Release Date: October 2, 2015
Director: Peter Sollett
Writer: Ron Nyswaner (screenplay)
Cast: Ellen Page, Julianne Moore, Josh Charles, Steve Carell, Michael Shannon, Luke Grimes, Mary Birdsong, Dennis Boutsikaris, Skipp Sudduth, Gabriel Luna, Jeannine Kasper, Tom McGowan, April Szykeruk, Anthony DeSando, Mina Sundwall, Stink Fisher, Suzanne Savoy, Kevin O’Rourke, Robbie Tann, Jess Jacobs
MPAA Rating: PG-13
Runtime: 103 minutes
Production Company: Double Feature Films, Endgame Entertainment, High Frequency Entertainment, Head Gear Films, Metrol Technology, Lionsgate (USA)
Genre: Biography, Drama, Romance
Based on actual events that occurred in 2005, Freeheldis a wonderful, yet a sad story about the necessity of equality and loving your neighbor. Buckle up, because the performances are moving, and they pull your emotions from your chest. Director Peter Sollett (Nick and Norah’s Infinite Playlist)brought out the best ofthe talent he had to choose from. He presented a strong innocence that your heart has no choice but to like. The film has a strong character build-up and a rich cast to support the weight of the script. It opens your eyes to the world of optimism and joy, and reassures you that everything’s going to be OK.
The strong talent mentioned earlier belongs to the incredible Julianne Moore (Laurel Hester), and Ellen Page (Stacie Andree). They play the same-sex couple living in New Jersey, their relationship starting out quite strongly at the beginning of the movie. The director and the cast did a fine job selling the love story. I could feel the relationship growing, for their love appeared pure and unconditional. Hester and Andree are people just like everyone else, who simply want to be happy. Although, this happiness of theirs comes to a halt when Hester is diagnosed with terminal lung cancer.
I think the strongest piece of this film is the passing of time. As each month goes by, the growth of Hester’s cancer becomes increasingly apparent. Julianne Moore seems to have put her last breath into every take. A job well done by Moore and Page—their phenomenal acting—makes it all believable. Dane Wells (Michael Shannon) also had an important role to play in the mix. His character represents straightforwardness, showing that there’s a difference between your own beliefs and what’s right and wrong.

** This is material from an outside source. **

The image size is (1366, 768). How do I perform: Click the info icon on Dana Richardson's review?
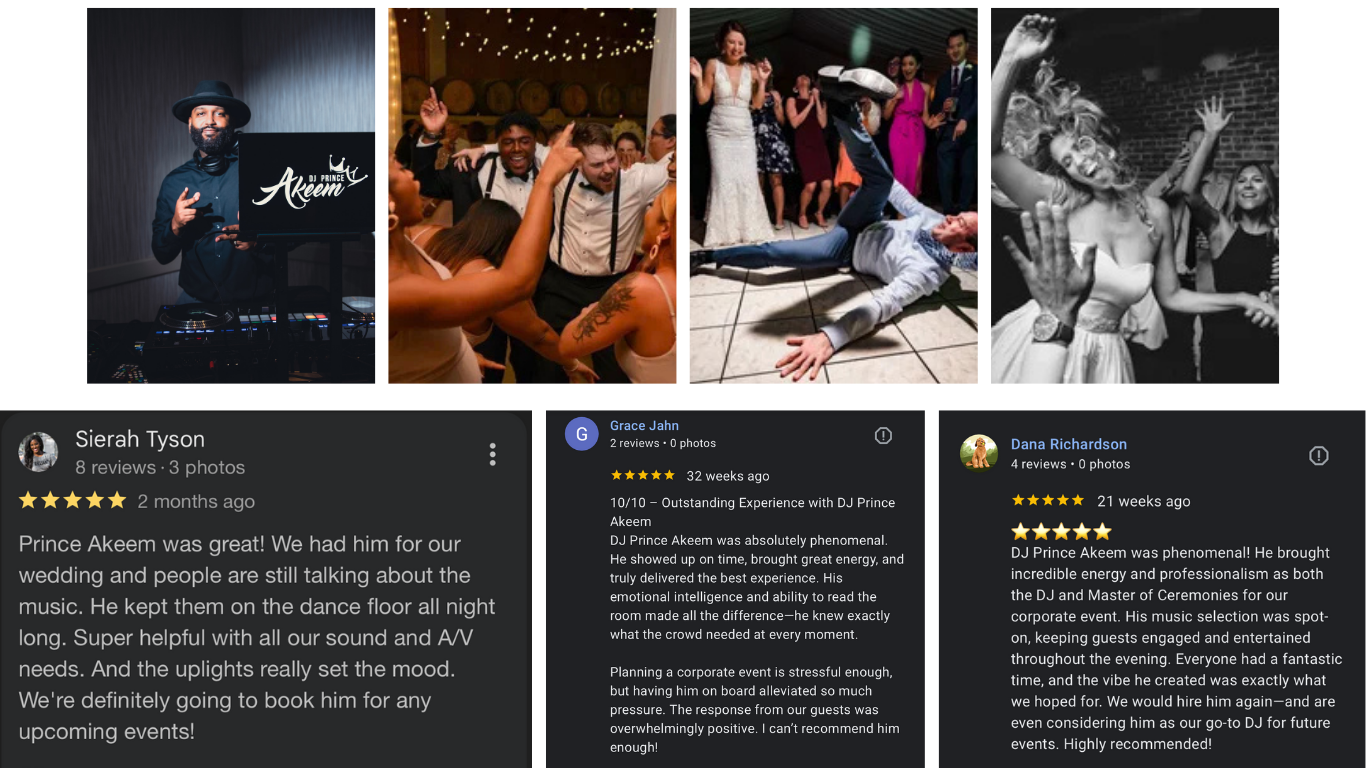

He and Steven Goldstein (Steve Carell) together were a nice contrast on screen. The amount of screen time spent on a dark and a gloomy man in contrast to an upbeat happy fellow created a nice balance to the storytelling.
The story handled many sensitive issues. The script dealt with the grey area, neither choosing the black nor the white side. So many questions arise in your mind regarding tradition vs. justice and support. You sympathize with the situation as you’re able to relate from a human element. It wasn’t selfish, and only asked what was needed instead of what was desired. It’s this notion that may open/change one’s heart, as it did with a number of the real life citizens.
The director knew exactly how to wrap it all up in a fancy paper, adding a nice bow on top. Towards the end, the story neatly fell into place, allowing the bigger picture to be recognized by the public. While each is different from the next, it’s a moment everyone can take something from. It demonstrates what’s most important in life or whatever your own personal fulfillment is. I enjoyed every moment of Freeheld and I almost shed a tear, too. Going into the film, I didn’t know what to expect, but I walked out beyond satisfied. I’m glad I was able to see it and I recommend it to everyone. It’s a great film and an example of what can be accomplished if prejudging doesn’t exist.